Dataset content =>
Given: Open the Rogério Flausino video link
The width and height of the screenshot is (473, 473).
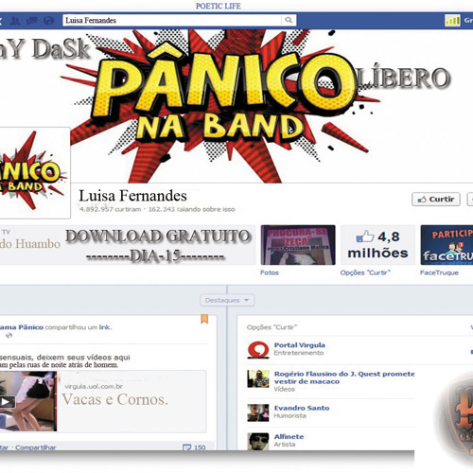Looking at the screenshot, I should click(344, 377).
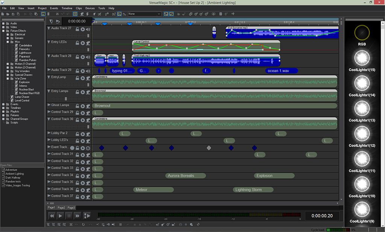
Task: Collapse the Audio Track 27 track
Action: coord(49,28)
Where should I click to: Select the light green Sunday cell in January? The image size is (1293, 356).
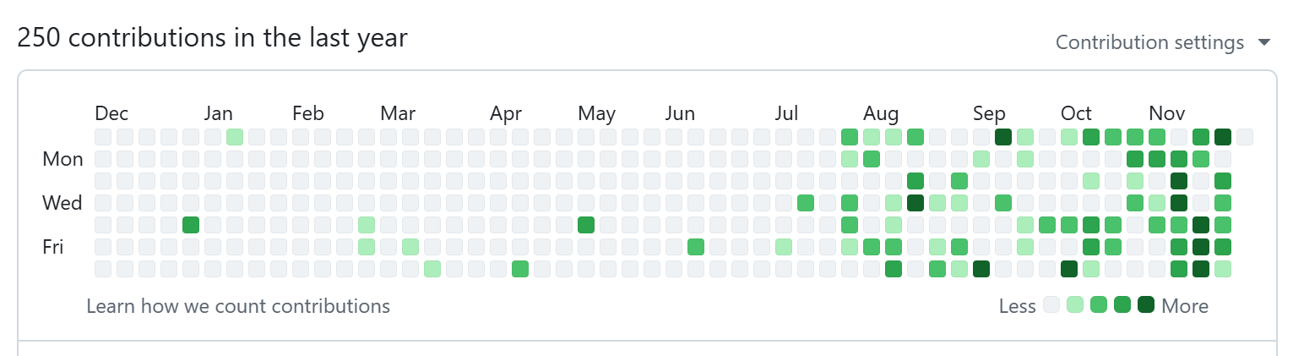point(235,137)
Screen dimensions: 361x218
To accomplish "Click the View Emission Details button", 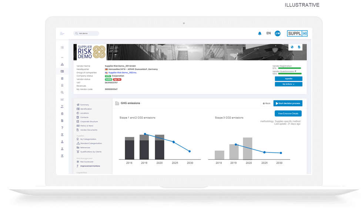I will (x=288, y=113).

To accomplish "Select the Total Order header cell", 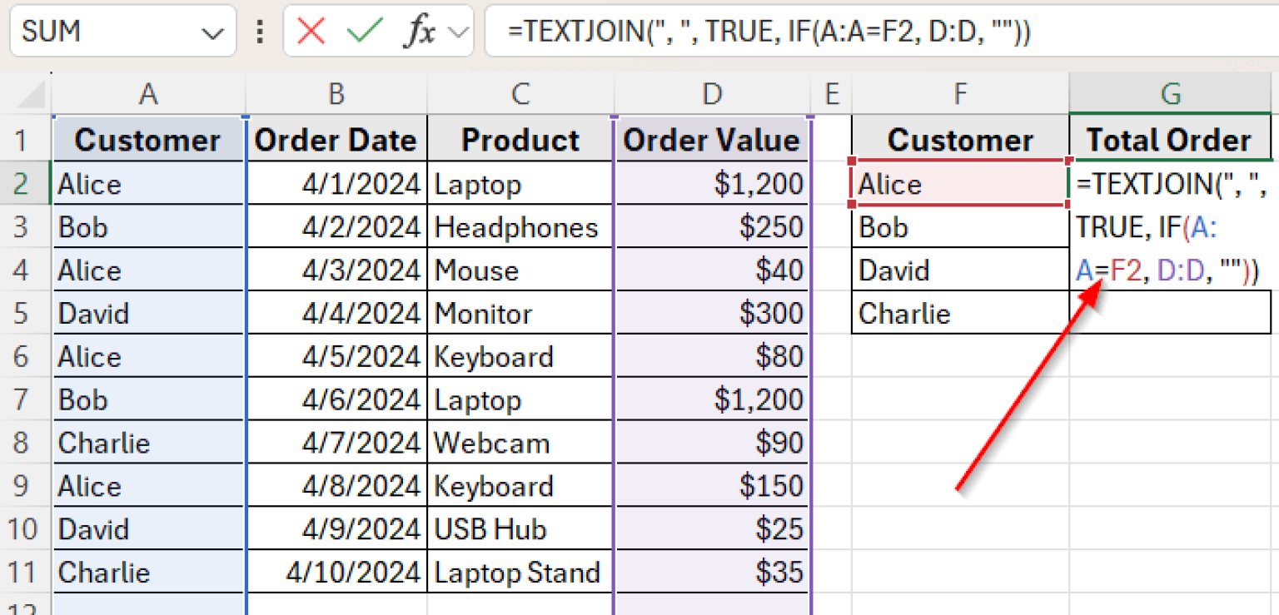I will [x=1169, y=140].
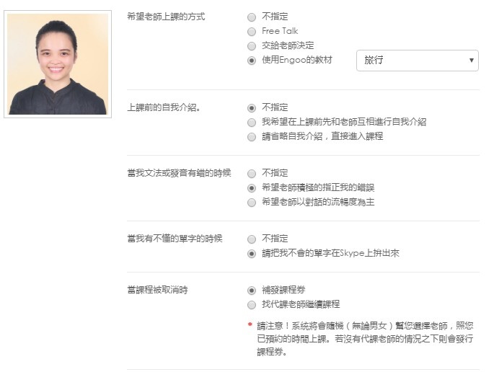The height and width of the screenshot is (372, 494).
Task: Choose 請把我不會的單字在Skype上拚出來
Action: (252, 254)
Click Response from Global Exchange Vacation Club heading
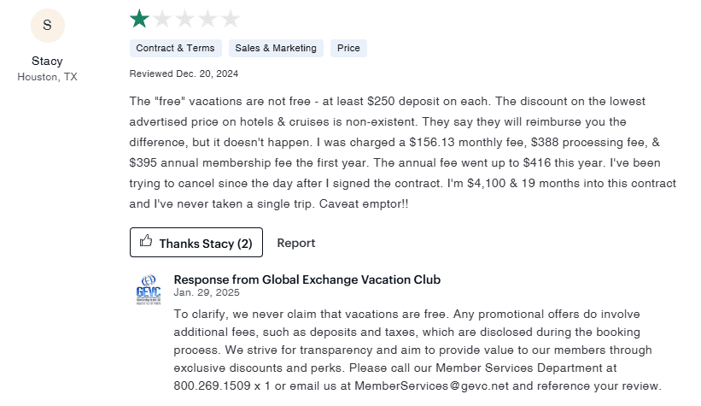701x406 pixels. [307, 279]
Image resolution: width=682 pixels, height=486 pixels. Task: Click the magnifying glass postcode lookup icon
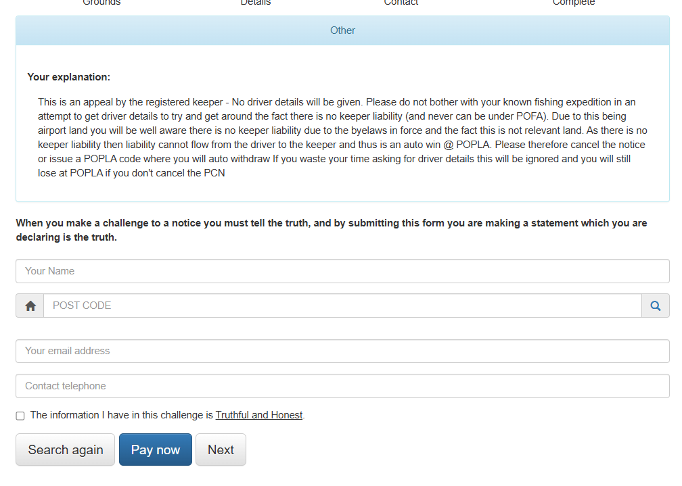[x=655, y=306]
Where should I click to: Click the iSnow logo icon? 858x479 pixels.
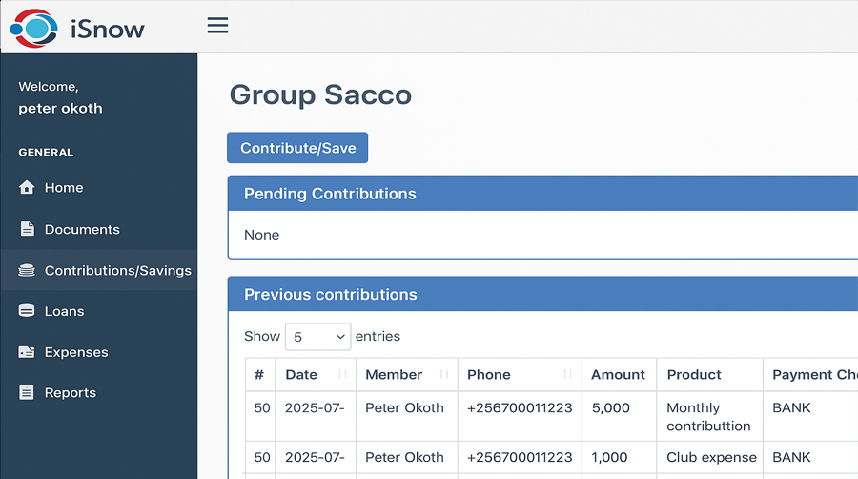(x=34, y=28)
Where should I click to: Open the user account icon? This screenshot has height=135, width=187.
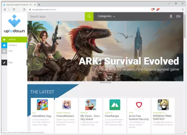(171, 17)
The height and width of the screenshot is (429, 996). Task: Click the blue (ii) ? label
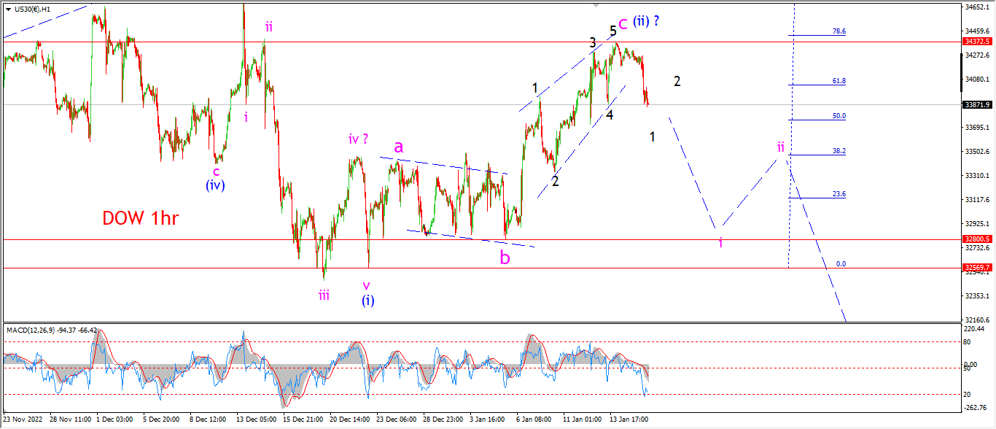coord(646,21)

Activity => From the line that contains "Where should I click to: Click" to the last line of the data, print each line exactly, both ends included, and omit the pictures.

Written reply =>
Where should I click to: Click the iSnow logo icon? 858x479 pixels.
(x=34, y=28)
Where should I click to: Open the user account icon? This screenshot has height=135, width=187.
(171, 17)
The height and width of the screenshot is (429, 996). Task: Click the blue (ii) ? label
coord(646,21)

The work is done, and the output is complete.